= Cosmetotextile =

Textiles designed to release cosmetic product

Cosmetotextiles or cosmetic textiles merge cosmetics and textiles through the process of micro-encapsulation. According to the Bureau de Normalisation des Industries Textiles et de l'Habillement (BNITH), “a cosmetotextile is a textile consumer article containing durably a cosmetic product which is released over time.” Cosmetic textiles currently offered on the market claim to be moisturizing, perfumed, cellulite reducing and body slimming.
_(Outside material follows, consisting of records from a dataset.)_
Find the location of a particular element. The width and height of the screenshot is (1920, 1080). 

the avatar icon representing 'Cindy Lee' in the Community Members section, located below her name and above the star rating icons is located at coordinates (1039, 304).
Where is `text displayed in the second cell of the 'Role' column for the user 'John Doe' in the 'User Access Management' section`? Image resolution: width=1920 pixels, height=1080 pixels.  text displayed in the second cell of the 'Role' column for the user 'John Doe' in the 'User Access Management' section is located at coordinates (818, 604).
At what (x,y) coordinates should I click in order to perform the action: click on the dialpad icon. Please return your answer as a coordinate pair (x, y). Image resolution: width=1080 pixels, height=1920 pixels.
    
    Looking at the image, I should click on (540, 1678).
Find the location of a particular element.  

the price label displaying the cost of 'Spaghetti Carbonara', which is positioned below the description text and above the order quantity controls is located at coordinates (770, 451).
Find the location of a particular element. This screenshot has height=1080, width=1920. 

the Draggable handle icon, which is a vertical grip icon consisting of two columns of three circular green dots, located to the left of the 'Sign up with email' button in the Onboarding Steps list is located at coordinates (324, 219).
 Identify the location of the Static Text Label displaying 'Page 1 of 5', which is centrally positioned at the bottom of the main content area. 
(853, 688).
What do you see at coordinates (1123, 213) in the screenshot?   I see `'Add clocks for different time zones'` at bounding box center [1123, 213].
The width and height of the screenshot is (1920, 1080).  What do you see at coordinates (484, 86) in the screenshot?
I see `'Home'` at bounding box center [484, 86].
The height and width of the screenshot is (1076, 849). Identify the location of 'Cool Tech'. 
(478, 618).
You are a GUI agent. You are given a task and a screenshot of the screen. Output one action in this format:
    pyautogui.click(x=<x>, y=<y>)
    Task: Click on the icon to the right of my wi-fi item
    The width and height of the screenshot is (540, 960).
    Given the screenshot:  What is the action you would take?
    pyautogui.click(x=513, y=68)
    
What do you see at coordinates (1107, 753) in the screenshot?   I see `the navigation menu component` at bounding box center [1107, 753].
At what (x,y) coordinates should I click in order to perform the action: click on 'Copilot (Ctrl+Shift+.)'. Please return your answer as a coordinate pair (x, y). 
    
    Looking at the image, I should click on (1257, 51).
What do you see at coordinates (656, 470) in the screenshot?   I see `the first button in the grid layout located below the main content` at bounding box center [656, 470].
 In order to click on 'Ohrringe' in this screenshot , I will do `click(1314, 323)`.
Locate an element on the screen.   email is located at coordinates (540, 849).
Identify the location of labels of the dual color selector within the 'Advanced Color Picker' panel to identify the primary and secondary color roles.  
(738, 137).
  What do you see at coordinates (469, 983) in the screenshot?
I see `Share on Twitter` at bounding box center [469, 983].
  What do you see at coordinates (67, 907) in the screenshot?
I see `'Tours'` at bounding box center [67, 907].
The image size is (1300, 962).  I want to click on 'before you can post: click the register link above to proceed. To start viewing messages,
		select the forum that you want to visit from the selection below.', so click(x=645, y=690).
Cosmetotextiles are impregnated with a finish composed of solid microcapsules, each holding a specific amount of cosmetic substance meant to be released totally and instantly on the human body. Cosmetotextiles currently offered on the market claim to be moisturising, perfumed, cellulite reducing or body slimming.

The release pattern of the microcapsules on cosmetotextiles is triggered by an impact, most likely friction or pressure between the body and fabric, breaking the capsules into fragments and liberating the cosmetic properties. The release can also be triggered by sweat, temperature, and rubbing.

Recent studies have started to question the nature of the microcapsules’ shells and their toxicity impact or possible allergic reactions on humans. Because shell residues and excessive irregular amounts of substance are left on the skin surface after liberation, micro-encapsulation is more and more preferred for applications that are not in direct contact with the human body, while the dermotextile technology, using natural based micro-particles as cosmetic carriers instead of microcapsules, is slowly taking over the skincare field.

Sometimes, micro-encapsulation is still widely used in the smart textiles area and offers optimal results when applied to diffuse a substance into the environment like perfume or to act as a protective barrier against external elements.